Dundalk, Newry, Greenore Railway

“As motor boat trips along the Ship Canal go, ours was relatively eventful.  We met no sea-going cargo ship …


but we had checked against this eventuality.  We’d have been safe enough anyway, for there is room for two such large vessels to pass (with little enough to spare) even outside of the aforementioned ‘turnaround’ area. 

A clattering noise attracted our attention and a train appeared from behind us, on its way to the port of Greenore.  Some forty years before a similar train had ferried passengers bound for England and ports beyond to Greenore for disembarkation on the Connemara – all of whom perished in the cold, stormy waters at Cranfield when that liner collided with the coal-importing Retriever, a boat out of Newry!

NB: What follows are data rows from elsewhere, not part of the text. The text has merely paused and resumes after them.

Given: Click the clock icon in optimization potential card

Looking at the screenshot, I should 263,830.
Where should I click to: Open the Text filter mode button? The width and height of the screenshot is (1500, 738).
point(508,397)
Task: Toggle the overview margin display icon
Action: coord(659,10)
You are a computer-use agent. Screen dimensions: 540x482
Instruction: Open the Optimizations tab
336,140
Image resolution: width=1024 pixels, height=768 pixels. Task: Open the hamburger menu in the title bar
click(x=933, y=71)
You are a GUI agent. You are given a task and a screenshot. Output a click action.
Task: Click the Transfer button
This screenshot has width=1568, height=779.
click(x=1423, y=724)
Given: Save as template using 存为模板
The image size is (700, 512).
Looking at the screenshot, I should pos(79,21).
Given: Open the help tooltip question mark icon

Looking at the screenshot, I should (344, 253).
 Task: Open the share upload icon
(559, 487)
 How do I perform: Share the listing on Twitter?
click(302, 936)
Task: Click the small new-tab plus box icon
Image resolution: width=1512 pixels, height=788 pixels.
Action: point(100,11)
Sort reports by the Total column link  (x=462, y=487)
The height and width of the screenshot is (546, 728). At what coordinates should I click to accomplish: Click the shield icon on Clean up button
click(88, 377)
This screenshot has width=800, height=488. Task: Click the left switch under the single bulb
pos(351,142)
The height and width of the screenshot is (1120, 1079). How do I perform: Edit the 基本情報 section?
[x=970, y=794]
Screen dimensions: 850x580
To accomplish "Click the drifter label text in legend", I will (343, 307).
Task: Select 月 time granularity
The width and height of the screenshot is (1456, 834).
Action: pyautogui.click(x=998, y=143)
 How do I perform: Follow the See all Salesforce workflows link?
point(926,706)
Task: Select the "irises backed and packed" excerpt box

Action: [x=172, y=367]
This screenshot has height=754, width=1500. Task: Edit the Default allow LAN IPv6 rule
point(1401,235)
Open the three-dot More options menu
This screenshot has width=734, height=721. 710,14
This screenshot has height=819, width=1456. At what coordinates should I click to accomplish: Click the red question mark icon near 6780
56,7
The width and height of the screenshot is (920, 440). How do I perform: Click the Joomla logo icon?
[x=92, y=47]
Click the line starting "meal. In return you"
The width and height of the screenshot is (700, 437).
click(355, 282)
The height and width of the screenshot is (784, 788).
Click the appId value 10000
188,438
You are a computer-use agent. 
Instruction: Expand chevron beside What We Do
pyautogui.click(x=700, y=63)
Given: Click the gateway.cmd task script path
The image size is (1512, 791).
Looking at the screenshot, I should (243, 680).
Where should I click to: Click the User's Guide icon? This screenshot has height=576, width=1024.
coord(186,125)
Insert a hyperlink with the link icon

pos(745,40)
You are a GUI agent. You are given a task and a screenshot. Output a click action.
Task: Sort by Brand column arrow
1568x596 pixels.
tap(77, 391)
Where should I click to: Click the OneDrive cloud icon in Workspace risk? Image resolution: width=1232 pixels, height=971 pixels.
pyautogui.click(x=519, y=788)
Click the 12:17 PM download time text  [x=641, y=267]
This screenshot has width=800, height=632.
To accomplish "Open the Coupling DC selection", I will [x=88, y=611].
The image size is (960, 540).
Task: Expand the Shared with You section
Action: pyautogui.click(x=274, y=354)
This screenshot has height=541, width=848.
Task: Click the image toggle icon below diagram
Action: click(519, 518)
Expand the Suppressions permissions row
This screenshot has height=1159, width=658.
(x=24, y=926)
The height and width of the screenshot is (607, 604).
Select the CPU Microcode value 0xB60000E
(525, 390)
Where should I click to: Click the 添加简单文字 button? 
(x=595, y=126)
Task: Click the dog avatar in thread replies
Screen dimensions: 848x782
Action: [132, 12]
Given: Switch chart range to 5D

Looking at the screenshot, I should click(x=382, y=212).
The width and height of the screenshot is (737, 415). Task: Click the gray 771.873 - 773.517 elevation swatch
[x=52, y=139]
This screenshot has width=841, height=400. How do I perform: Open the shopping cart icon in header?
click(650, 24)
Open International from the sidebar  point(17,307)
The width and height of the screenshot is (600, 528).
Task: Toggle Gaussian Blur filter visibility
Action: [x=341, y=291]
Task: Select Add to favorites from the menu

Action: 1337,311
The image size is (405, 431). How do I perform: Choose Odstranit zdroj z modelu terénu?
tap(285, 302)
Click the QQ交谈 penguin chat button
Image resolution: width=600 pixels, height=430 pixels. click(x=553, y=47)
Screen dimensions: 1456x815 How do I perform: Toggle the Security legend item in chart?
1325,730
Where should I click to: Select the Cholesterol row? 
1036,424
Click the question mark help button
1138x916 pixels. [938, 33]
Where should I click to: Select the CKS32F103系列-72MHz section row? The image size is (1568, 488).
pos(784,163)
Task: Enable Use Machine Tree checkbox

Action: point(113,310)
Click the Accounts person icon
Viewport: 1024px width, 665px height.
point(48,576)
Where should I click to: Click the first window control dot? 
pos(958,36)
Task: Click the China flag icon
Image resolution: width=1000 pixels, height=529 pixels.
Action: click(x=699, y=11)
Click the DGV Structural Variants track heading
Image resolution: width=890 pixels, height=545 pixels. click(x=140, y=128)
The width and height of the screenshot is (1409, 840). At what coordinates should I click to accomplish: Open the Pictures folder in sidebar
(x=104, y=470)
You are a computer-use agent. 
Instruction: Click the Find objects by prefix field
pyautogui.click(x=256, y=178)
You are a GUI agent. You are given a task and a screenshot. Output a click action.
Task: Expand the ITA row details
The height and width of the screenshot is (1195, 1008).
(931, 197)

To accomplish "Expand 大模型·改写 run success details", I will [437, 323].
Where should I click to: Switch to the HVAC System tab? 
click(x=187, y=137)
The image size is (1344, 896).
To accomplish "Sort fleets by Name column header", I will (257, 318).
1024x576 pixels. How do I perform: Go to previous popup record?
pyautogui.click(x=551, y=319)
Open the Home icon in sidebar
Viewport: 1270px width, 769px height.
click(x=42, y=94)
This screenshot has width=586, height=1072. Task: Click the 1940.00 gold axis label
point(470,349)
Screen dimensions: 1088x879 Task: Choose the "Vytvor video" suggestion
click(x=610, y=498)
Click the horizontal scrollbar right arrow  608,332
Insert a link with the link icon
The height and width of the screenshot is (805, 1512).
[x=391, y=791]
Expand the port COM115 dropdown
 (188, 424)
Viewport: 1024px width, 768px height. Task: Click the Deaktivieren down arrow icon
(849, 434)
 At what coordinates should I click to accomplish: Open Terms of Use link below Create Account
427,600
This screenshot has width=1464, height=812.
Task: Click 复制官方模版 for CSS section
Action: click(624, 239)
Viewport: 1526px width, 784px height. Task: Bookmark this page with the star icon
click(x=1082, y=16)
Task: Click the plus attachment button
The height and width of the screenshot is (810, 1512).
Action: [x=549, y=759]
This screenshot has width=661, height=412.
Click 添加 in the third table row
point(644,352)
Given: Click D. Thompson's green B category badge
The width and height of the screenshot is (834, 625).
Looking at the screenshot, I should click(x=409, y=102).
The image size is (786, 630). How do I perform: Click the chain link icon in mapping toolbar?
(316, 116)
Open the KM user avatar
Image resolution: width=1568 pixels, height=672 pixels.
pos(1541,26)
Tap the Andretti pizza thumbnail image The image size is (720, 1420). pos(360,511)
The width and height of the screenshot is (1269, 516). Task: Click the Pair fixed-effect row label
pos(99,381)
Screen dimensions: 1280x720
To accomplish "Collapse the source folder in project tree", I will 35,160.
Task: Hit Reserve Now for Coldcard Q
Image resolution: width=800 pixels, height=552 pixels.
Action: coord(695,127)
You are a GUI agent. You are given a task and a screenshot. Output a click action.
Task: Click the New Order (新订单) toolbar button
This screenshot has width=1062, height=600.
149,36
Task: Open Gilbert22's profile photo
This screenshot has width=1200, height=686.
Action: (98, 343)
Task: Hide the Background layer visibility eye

This train was drawn by an old saddle-tank engine made – as far back as 1873 – in Crewe.  It still hauled the white-panelled carriages bearing the letters D.N.G.R.   These initials once puzzled David Lloyd George, Prime Minister of England.  He was travelling through the English Midlands in a first-class carriage of the London, Midland and Scottish.  He noticed a white cushion cover on the carriage wall opposite but neither he, nor his companions could decypher the letters D.N.G.R. on it. 

A car attendant explained that they stood for Dundalk, Newry and Greenore Railway, a branch of the old London and North Western system incorporated in the L.M.S.  The Great Northern Railway (G.N.R.) runs that line today.  Live cattle too are transported to Greenore by rail for export to England, there to be slaughtered and processed before consumption.”